>> BEGIN

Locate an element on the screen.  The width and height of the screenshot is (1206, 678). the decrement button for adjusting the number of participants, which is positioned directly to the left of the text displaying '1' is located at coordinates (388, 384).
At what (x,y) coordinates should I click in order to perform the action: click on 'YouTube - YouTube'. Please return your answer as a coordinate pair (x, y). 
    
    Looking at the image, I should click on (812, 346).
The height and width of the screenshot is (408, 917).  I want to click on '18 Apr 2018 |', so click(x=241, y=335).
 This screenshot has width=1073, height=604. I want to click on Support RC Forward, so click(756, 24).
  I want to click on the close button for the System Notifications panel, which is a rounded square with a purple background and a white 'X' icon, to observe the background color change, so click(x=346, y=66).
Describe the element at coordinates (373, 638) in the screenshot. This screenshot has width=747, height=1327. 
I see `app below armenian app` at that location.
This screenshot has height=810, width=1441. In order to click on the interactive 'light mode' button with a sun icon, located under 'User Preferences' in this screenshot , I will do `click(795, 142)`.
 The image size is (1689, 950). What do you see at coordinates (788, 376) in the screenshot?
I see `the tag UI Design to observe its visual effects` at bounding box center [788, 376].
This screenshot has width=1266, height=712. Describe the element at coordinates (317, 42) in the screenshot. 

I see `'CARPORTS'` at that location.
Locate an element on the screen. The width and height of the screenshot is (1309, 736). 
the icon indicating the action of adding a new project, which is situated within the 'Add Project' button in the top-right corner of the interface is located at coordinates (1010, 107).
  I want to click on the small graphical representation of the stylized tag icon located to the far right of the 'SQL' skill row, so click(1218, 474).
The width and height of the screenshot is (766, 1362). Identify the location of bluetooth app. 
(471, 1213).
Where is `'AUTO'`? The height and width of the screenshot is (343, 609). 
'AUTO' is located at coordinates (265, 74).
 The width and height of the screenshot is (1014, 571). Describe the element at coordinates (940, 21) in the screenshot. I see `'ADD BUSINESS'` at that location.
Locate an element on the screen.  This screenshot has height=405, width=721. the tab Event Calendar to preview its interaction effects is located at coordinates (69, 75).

>> END

- _Given task_:
Rewrite all of the data above, substituting "Find an element" for "Locate an element" and leaving everything else unchanged.

- _Finished exercise_:
Find an element on the screen.  The width and height of the screenshot is (1206, 678). the decrement button for adjusting the number of participants, which is positioned directly to the left of the text displaying '1' is located at coordinates (388, 384).
At what (x,y) coordinates should I click in order to perform the action: click on 'YouTube - YouTube'. Please return your answer as a coordinate pair (x, y). 
    
    Looking at the image, I should click on (812, 346).
The height and width of the screenshot is (408, 917).  I want to click on '18 Apr 2018 |', so click(x=241, y=335).
 This screenshot has width=1073, height=604. I want to click on Support RC Forward, so click(756, 24).
  I want to click on the close button for the System Notifications panel, which is a rounded square with a purple background and a white 'X' icon, to observe the background color change, so click(x=346, y=66).
Describe the element at coordinates (373, 638) in the screenshot. This screenshot has width=747, height=1327. 
I see `app below armenian app` at that location.
This screenshot has height=810, width=1441. In order to click on the interactive 'light mode' button with a sun icon, located under 'User Preferences' in this screenshot , I will do `click(795, 142)`.
 The image size is (1689, 950). What do you see at coordinates (788, 376) in the screenshot?
I see `the tag UI Design to observe its visual effects` at bounding box center [788, 376].
This screenshot has width=1266, height=712. Describe the element at coordinates (317, 42) in the screenshot. 

I see `'CARPORTS'` at that location.
Find an element on the screen. The width and height of the screenshot is (1309, 736). 
the icon indicating the action of adding a new project, which is situated within the 'Add Project' button in the top-right corner of the interface is located at coordinates (1010, 107).
  I want to click on the small graphical representation of the stylized tag icon located to the far right of the 'SQL' skill row, so click(1218, 474).
The width and height of the screenshot is (766, 1362). Identify the location of bluetooth app. 
(471, 1213).
Where is `'AUTO'`? The height and width of the screenshot is (343, 609). 
'AUTO' is located at coordinates (265, 74).
 The width and height of the screenshot is (1014, 571). Describe the element at coordinates (940, 21) in the screenshot. I see `'ADD BUSINESS'` at that location.
Find an element on the screen.  This screenshot has height=405, width=721. the tab Event Calendar to preview its interaction effects is located at coordinates (69, 75).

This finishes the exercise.